To benchmark our Nextclade datasets, we acquired a prereleased version (now v0.6.5) of LABEL—a widely used and well-validated command-line software for A(H5) clade assignment—that includes the updated, preliminary clade splits. We then generated testing datasets using all the unique A(H5) HA sequences available in GISAID and FluDB (accessed 3 April 2024; accessions available in Table S2) by assigning a clade to each test sequence with both Nextclade and LABEL. For the all-clades dataset, each unique sequence that was not included in the reference dataset was included, while for the 2.3.2.1 and 2.3.4.4 datasets each unique sequence from the appropriate clades that does not appear on the reference tree was included. These sequences were analysed with the appropriate Nextclade dataset and assignments were compared to those from LABEL. To determine private mutation quality control values for each dataset, medians and 97.5th percentiles of private mutation counts from these analyses were calculated and used as the ‘typical’ and ‘cutoff’ values, respectively. Additionally, to compare runtimes of the two tools, three randomly selected sets of 100, 1000, and 10 000 sequences from the all-clades testing dataset were analysed using the command-line interface for the all-clades Nextclade dataset and LABEL. For each of the three sets of sequences, runtimes were determined in duplicate and the fold change in mean runtime (LABEL/Nextclade) was calculated. This runtime benchmarking was performed on a 2021 MacBook Pro with a 10-core M1 Pro CPU.

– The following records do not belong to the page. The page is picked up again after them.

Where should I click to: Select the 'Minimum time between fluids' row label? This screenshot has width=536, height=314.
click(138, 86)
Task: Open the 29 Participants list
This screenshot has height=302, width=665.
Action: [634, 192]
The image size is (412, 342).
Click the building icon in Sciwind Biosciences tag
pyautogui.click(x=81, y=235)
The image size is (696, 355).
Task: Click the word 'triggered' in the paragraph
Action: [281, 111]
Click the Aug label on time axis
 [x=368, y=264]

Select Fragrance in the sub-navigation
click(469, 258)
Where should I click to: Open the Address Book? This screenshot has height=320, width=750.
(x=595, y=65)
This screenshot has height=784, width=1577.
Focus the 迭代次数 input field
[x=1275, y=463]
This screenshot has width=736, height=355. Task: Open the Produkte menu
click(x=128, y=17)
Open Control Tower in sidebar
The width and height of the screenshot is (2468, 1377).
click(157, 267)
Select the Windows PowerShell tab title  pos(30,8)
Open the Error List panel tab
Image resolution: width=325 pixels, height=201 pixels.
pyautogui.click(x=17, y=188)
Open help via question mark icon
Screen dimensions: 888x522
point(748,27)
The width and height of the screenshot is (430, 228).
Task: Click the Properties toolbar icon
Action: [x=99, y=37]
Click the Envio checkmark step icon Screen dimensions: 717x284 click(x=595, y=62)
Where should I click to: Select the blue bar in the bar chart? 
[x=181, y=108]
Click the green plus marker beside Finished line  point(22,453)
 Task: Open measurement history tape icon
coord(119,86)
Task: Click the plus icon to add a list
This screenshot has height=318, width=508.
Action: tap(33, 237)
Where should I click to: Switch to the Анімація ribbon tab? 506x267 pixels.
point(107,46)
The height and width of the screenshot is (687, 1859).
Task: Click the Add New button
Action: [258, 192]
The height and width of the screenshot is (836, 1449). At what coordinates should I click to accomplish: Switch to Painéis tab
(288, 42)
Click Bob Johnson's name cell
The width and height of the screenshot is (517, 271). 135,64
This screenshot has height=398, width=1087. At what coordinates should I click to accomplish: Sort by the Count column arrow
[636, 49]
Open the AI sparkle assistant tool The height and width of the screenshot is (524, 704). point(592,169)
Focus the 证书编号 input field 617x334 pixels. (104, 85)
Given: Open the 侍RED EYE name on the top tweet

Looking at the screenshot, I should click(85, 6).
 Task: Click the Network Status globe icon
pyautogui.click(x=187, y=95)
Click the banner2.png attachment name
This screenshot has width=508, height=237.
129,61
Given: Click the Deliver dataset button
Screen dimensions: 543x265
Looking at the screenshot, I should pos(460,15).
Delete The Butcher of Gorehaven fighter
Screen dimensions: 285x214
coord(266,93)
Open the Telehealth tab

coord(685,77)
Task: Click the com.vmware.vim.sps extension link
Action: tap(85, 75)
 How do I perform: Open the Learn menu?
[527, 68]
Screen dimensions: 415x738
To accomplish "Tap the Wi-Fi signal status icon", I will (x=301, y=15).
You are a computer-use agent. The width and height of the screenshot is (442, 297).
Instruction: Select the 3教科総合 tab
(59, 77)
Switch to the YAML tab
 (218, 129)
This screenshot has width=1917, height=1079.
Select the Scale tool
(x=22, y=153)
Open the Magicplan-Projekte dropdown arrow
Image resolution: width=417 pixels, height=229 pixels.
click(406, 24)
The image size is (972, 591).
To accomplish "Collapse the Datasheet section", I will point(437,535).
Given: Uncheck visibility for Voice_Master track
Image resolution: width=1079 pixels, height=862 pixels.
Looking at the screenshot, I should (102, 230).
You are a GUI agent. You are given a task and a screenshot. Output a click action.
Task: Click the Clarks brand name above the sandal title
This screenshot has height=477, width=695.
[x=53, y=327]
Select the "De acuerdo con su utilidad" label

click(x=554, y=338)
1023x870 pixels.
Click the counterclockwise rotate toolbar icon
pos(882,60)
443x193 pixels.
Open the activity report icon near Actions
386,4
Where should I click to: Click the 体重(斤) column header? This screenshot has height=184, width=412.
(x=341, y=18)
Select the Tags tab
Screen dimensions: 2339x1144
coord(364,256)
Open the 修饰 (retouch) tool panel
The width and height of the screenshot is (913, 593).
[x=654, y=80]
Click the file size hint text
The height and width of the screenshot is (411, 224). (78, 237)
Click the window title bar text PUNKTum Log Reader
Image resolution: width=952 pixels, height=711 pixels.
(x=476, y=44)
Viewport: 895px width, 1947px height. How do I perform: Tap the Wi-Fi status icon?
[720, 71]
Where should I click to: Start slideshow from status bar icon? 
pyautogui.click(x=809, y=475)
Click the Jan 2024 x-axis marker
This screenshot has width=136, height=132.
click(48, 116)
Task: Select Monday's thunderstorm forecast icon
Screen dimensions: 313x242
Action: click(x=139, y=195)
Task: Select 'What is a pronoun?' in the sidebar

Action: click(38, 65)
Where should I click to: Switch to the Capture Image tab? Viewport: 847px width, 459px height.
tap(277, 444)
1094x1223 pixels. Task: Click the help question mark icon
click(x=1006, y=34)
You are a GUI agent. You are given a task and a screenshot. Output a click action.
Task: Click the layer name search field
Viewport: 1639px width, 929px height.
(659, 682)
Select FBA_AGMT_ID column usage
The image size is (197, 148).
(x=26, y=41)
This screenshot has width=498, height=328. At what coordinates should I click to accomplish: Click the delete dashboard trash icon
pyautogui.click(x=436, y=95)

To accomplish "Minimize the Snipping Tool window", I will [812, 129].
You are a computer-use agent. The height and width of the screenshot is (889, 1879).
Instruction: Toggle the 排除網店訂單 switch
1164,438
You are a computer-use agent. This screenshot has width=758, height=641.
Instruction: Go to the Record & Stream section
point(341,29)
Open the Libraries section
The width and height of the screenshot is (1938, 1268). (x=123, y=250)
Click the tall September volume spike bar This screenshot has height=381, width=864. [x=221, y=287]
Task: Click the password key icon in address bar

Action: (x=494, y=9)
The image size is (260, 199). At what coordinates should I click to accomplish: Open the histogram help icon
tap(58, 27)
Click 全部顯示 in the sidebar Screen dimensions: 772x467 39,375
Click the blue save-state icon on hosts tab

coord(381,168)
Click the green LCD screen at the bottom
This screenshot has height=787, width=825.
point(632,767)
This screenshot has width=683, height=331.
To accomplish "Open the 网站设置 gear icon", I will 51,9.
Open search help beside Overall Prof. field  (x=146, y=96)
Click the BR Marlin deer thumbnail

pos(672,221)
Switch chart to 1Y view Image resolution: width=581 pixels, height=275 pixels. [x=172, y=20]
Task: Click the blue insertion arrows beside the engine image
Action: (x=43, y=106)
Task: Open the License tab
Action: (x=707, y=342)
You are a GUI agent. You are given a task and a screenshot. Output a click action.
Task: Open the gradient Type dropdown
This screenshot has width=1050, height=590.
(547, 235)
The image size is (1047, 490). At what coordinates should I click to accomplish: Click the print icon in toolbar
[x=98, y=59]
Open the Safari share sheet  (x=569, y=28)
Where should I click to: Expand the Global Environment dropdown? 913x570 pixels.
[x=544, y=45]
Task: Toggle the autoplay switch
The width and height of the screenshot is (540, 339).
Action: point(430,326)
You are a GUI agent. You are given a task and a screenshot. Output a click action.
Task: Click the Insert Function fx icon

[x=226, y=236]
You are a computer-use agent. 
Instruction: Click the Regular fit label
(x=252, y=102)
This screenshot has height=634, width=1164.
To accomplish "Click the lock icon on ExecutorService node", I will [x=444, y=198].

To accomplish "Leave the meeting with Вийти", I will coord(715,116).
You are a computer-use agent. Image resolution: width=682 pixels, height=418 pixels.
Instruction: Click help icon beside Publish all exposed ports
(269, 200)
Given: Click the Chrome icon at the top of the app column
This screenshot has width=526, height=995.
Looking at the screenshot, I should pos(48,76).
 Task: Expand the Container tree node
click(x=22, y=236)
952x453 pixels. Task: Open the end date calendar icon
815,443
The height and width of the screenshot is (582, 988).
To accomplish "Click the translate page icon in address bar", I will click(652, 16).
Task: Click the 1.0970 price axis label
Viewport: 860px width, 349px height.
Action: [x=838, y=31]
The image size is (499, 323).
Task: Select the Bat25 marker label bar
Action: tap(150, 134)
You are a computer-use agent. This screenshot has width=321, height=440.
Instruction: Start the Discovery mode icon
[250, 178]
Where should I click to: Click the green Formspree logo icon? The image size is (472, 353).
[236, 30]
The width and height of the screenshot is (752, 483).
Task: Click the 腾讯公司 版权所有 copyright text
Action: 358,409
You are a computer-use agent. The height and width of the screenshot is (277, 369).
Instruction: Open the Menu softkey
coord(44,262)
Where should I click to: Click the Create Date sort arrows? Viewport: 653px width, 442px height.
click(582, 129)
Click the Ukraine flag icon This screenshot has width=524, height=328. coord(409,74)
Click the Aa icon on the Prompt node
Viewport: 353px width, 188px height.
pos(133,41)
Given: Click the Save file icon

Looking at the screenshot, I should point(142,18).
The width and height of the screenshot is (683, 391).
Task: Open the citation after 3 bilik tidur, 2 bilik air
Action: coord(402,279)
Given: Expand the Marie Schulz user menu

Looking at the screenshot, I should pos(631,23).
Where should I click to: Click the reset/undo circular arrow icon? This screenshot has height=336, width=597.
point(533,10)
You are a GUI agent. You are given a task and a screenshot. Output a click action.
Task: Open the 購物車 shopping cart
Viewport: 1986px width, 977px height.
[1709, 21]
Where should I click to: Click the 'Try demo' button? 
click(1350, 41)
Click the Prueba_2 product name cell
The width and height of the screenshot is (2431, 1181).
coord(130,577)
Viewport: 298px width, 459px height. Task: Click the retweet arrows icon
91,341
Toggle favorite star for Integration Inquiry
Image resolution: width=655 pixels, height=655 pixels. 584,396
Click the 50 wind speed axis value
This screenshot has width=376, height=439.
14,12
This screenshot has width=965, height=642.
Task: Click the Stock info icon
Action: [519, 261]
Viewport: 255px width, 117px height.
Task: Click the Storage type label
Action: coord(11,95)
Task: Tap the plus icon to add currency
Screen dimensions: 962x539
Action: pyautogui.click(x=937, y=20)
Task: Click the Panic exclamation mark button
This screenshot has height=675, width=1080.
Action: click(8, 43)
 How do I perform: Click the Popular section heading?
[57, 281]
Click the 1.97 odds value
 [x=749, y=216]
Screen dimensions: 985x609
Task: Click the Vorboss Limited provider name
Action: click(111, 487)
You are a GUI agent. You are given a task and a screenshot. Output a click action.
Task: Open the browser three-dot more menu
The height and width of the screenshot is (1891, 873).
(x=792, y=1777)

Data and code availability
Accessions for the LPAI GenBank sequences used in the reference phylogenies are provided in Table S1 and those for the GISAID and FluDB sequences used in the testing datasets are provided in Table S2. The scripts and other files used in the generation of the reference phylogenies and plots are available at https://github.com/moncla-lab/h5-nextclade. Additionally, the three Nextclade datasets can be accessed at https://github.com/nextstrain/nextclade_data/tree/master/data/community/moncla-lab/iav-h5/ha.
Results
Generation of Nextclade datasets with A(H5)-specific features
Using WHO/FAO/WOAH-annotated reference sequence datasets—for all A(H5) clades, for clade 2.3.2.1 and its descendants, and for clade 2.3.4.4 and its descendants—we constructed three reference phylogenies. Additionally, for the 2.3.2.1 and 2.3.4.4 trees, one randomly chosen sequence from each unrepresented clade was added to serve as an outgroup sequence (to prevent erroneous downstream assignments to the most basal clade). While the all-clades dataset includes annotation of 2.3.4.4 and 2.3.2.1 subclades, using additional datasets specific to these allows for better resolution of the phylogeny for these currently circulating clades. As Nextclade compares query sequences to both tips and internal nodes of the reference phylogeny, we next determined clade-defining mutations based on the common ancestor of all tips of a given clade. These mutations were used to assign clades to internal nodes, yielding reference phylogenies with clade annotations on all tips and nodes, except for the basal outgroup sequences where applicable. Given the high circulating diversity of A(H5) viruses and the desire for these Nextclade datasets to be used on sequences from any time, quality control cutoffs for private mutations (mutations that separate a query sequence from its placement on the reference tree) had to be adjusted for these datasets. Based on analysis of unique sequences from GISAID, the median number of private mutations was used as the ‘typical’ value and the 97.5th percentile as the ‘cutoff’ value (24 and 97 for all-clades, 5 and 25 for 2.3.21, and 6 and 18 for 2.3.4.4) (Fig. S1). If private mutation counts exceed the ‘typical’ value, Nextclade will flag this QC parameter with an increasing score, with a ceiling of 100 when the value exceeds the ‘cutoff’ value.
After alignment, Nextclade reports all nucleotide mutations and amino acid substitutions relative to the dataset’s reference sequence. Using this set of mutations, the most closely related tip or node on the reference tree is determined, and the clade annotation of the tip/node is assigned to the query sequence. Further, we added features to search the HA ectodomain for PNGSs and to extract the cleavage site amino acid sequence, automatically identifying the presence of a polybasic cleavage site—an important determinant of pathogenicity for A(H5Nx) viruses.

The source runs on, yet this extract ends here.